The instant the Cold War turned hot and France reneged… boom: a couple strategically placed, high altitude bursts would EMP everything south of the Seine and west of the Rhone. A few tac warheads to take out EMP-hardened command centers. Wouldn't want to get any closer to American forces at Cologne. The Belgians (or the Wallachians among them at any rate) would gladly help take northern ports and rails.

Harumph! Take that!
Well Okkkaaayyyy - not only is nuking a nation to death possible but now it sounds like fun. Somehow I can't imagine killing millions of people would be something, even the Belgians, would "gladly" help in. And in 1997 the Americans have some more serious things to get worked up about (like WW bloody 3 with the Soviet Union) than perceived slights from the French.

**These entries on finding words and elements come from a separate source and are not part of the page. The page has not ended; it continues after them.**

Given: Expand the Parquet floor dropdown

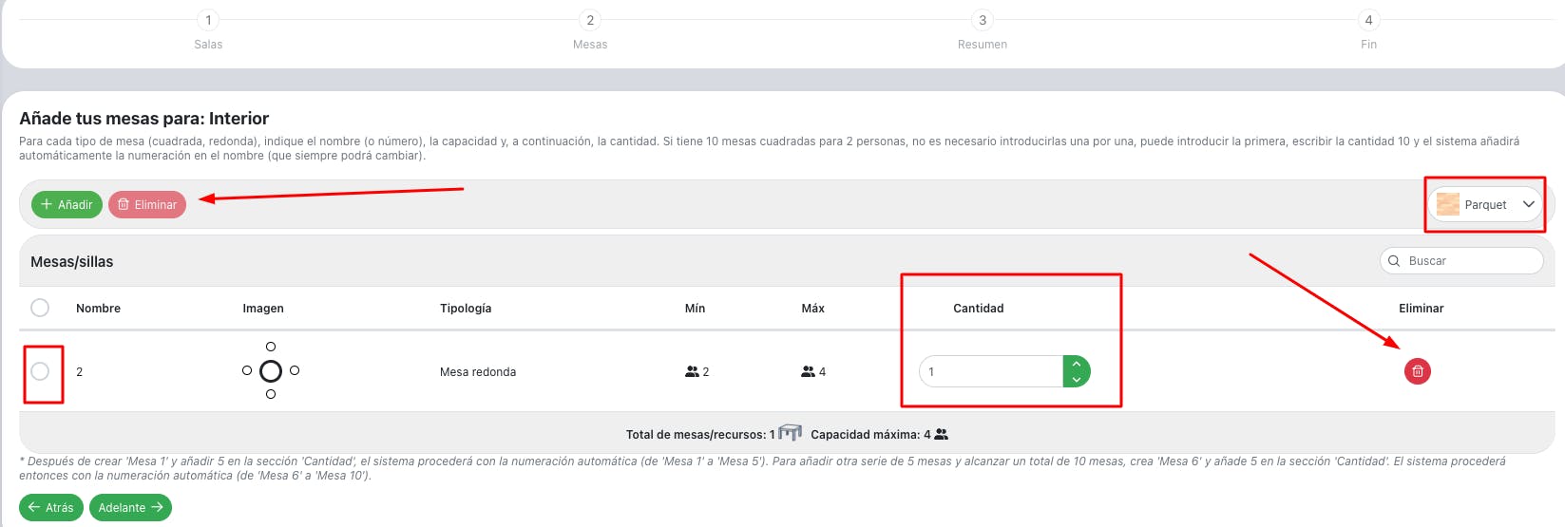Looking at the screenshot, I should (1528, 204).
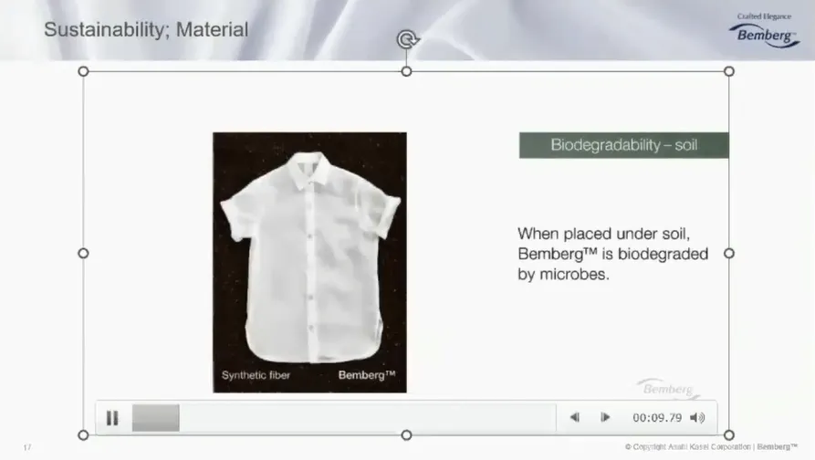815x460 pixels.
Task: Click the skip backward playback icon
Action: 574,417
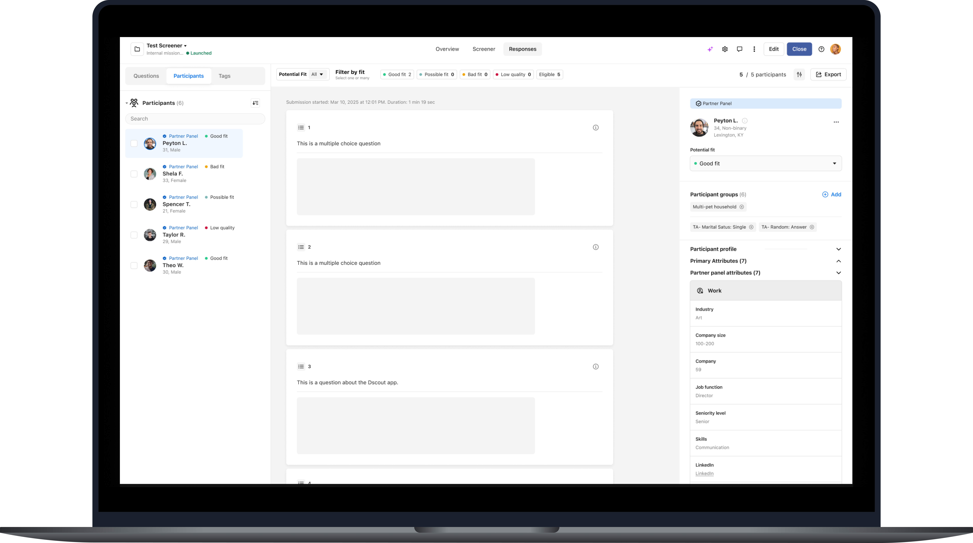
Task: Open the comments speech bubble icon
Action: [740, 49]
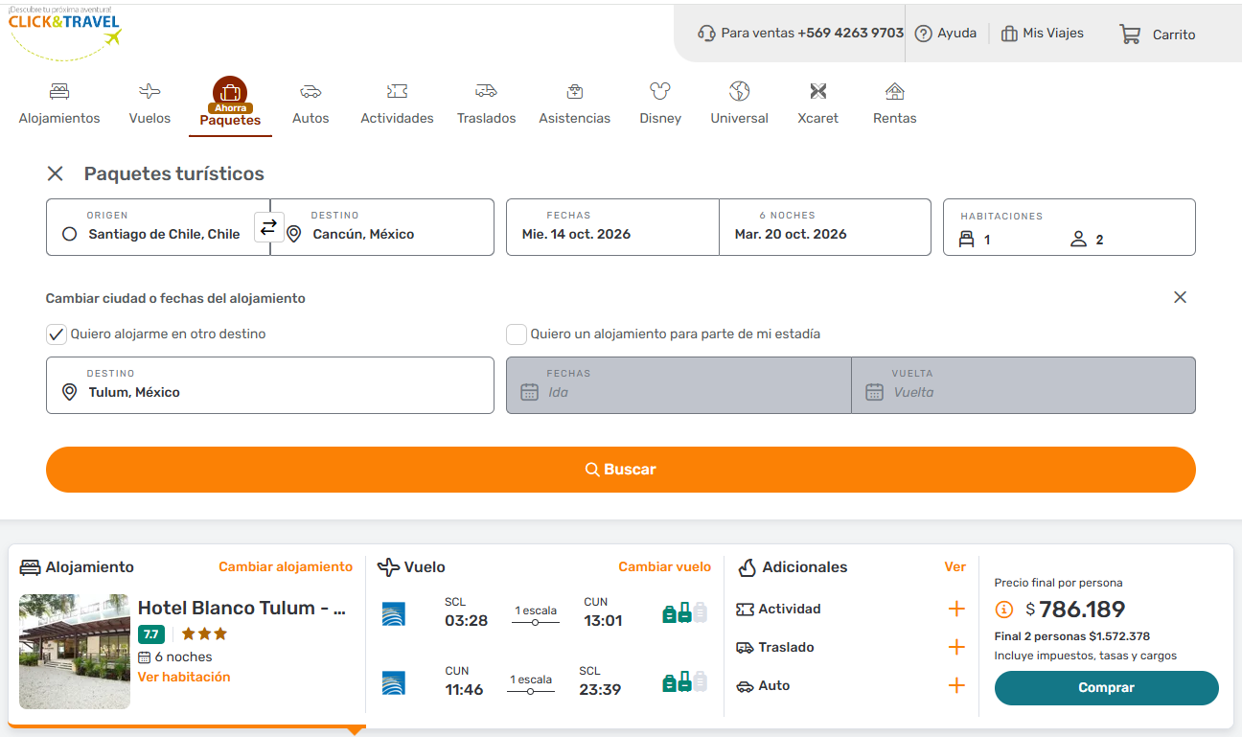Open the Habitaciones room selector

click(x=1069, y=228)
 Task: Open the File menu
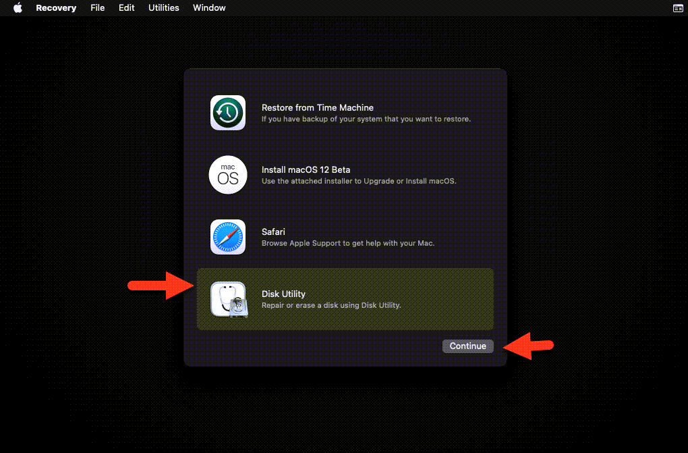(x=98, y=8)
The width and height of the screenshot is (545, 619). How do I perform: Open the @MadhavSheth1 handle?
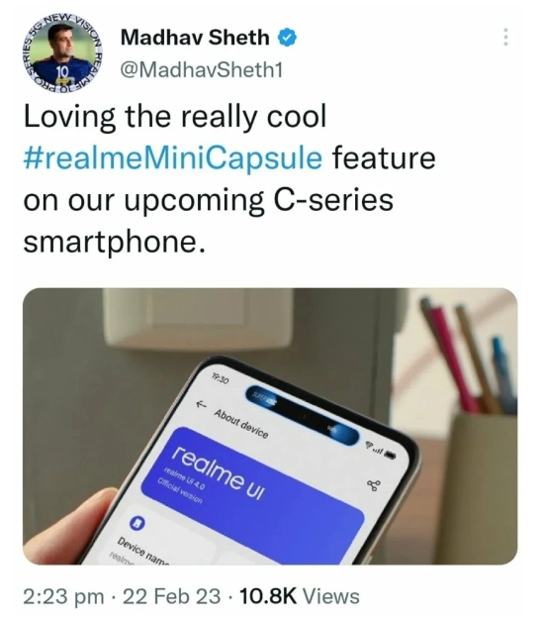tap(201, 70)
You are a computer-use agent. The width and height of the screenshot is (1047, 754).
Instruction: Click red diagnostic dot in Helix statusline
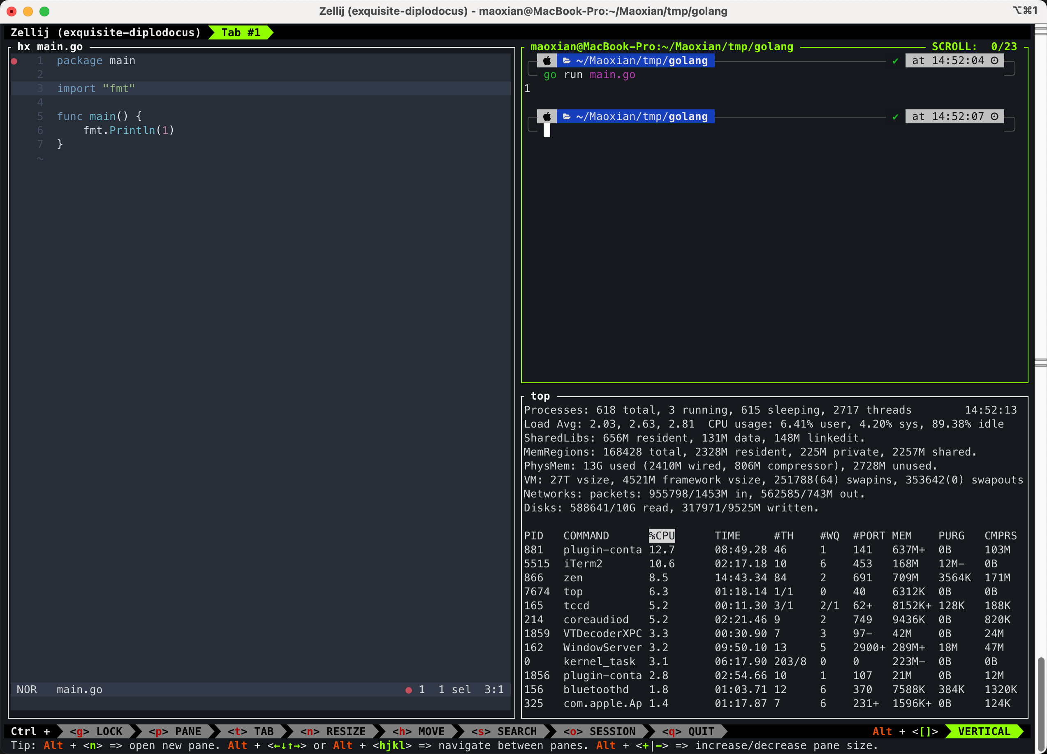[408, 690]
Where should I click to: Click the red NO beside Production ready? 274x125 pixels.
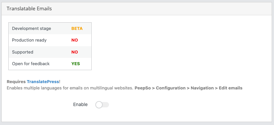(75, 40)
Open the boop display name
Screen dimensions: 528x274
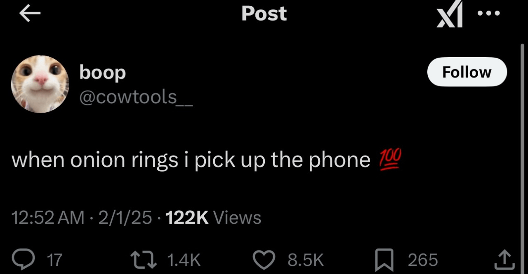pos(102,73)
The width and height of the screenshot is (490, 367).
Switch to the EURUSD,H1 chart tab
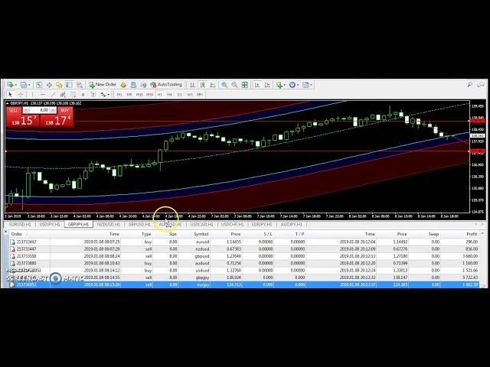19,225
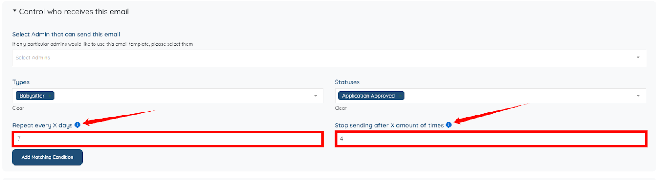Click Clear under the Statuses field
The width and height of the screenshot is (658, 180).
(x=341, y=108)
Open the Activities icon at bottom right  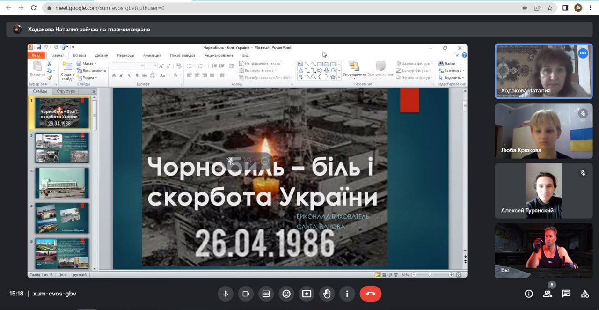(585, 294)
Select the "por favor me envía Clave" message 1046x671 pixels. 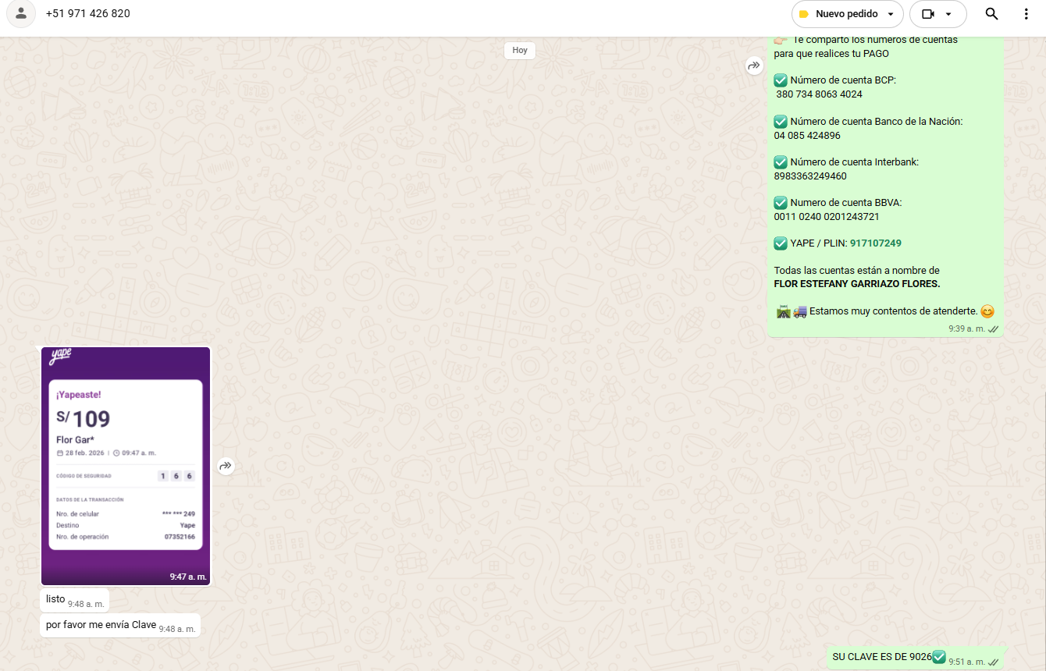[x=101, y=625]
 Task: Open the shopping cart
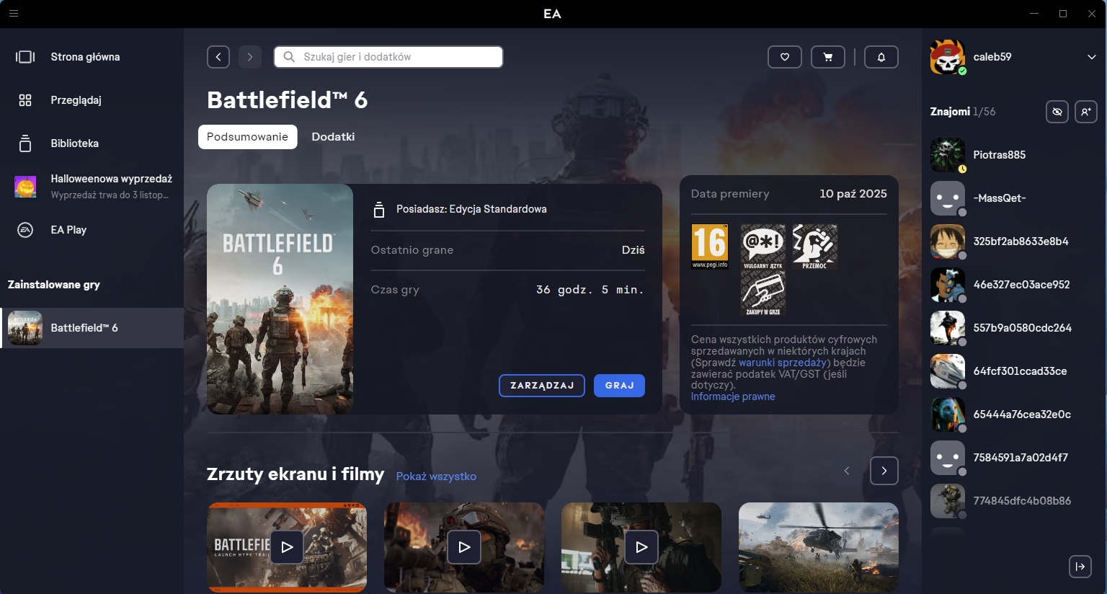pyautogui.click(x=828, y=57)
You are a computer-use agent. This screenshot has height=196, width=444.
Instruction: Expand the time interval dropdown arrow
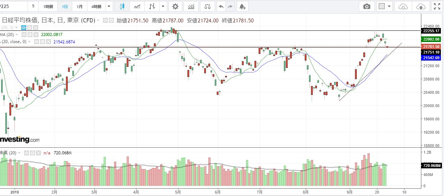109,6
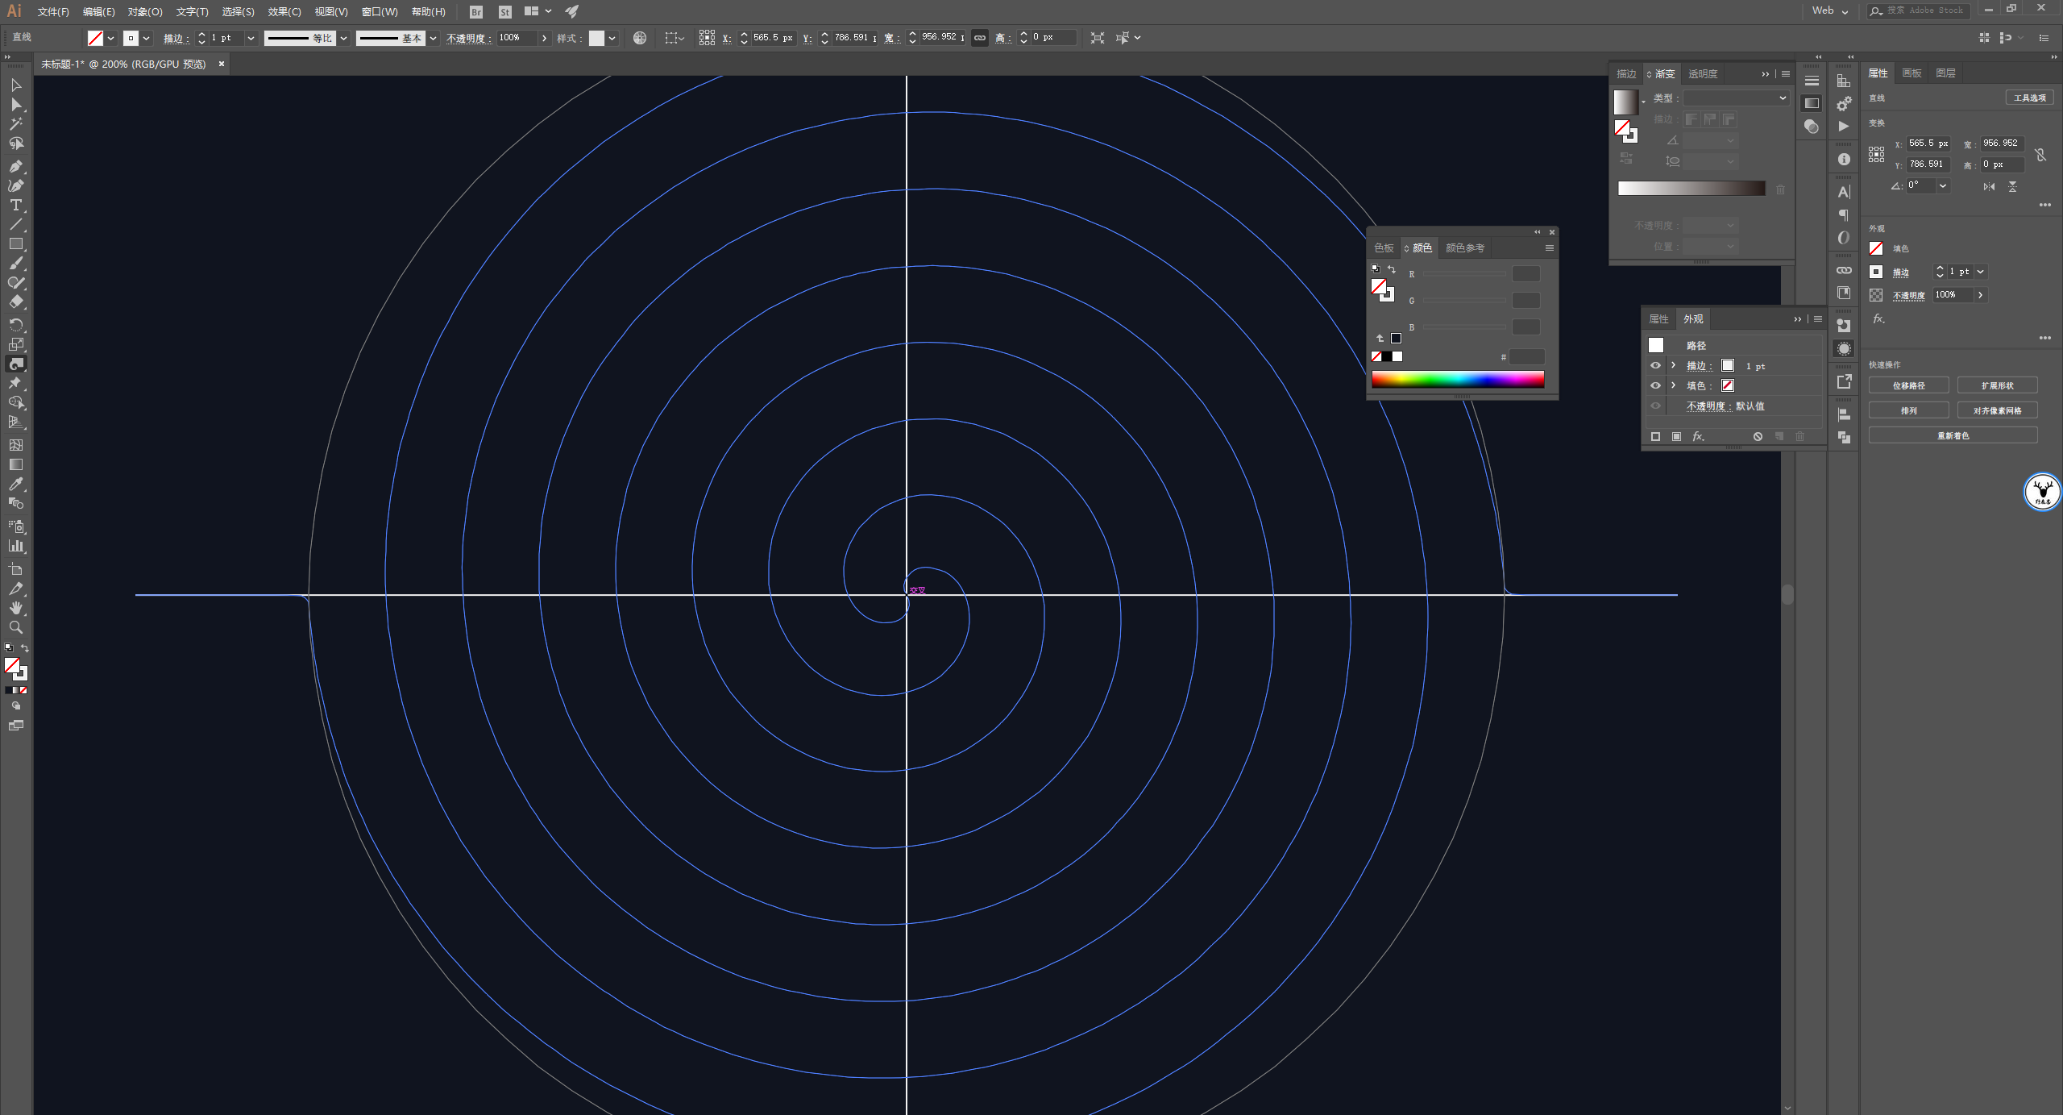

But seriously I always found the Twilight War as presented in T:2k and what happened after as in the history of 2300AD not to sit together well. Every nation in Europe would be devastated after the Twilight War (yet somehow the French survived, the Brits rebounded in two decades and Europe somehow found the capital to industrialise South America?). When the Sovs start nuking neutral ports and fuel production facilities in early 1998 France cops it big time and the Rhine is no barrier to the massive disease outbreaks.

The only European nations likely to survive are Switzerland and Sweden. Not only are both neutral but both were far better prepared to absorb damage. The Swiss civil defence system was (and still is) huge; every house in Switzerland has to be built with a bunker. Plus a hell of a lot of concrete has been poured in the Alps the past 60 years.

The same goes for the rest of the world. How can Manchuria the centre of the huge war between the Sovs and China with massive tac nuke use somehow rebound from 5% of its pre-war population to the centre of industry in all China? It certainly isn’t the centre now (maybe was in the 1920s) and would be nothing but radioactive, anthrax breeding grounds in 2001. All the non-European and North American countries around the world collapse to anarchy just because what they see on TV is so damn scary, etc (all except the most vulnerable – Japan). Any realistic Twilight War would see the world 300 years later controlled by the industrialised south – Australia, South America, South Africa and India. The North Americans and Euros would be begging them for food aid for at least 100 years while their soil recovers from a serious dose of Chernobylisation.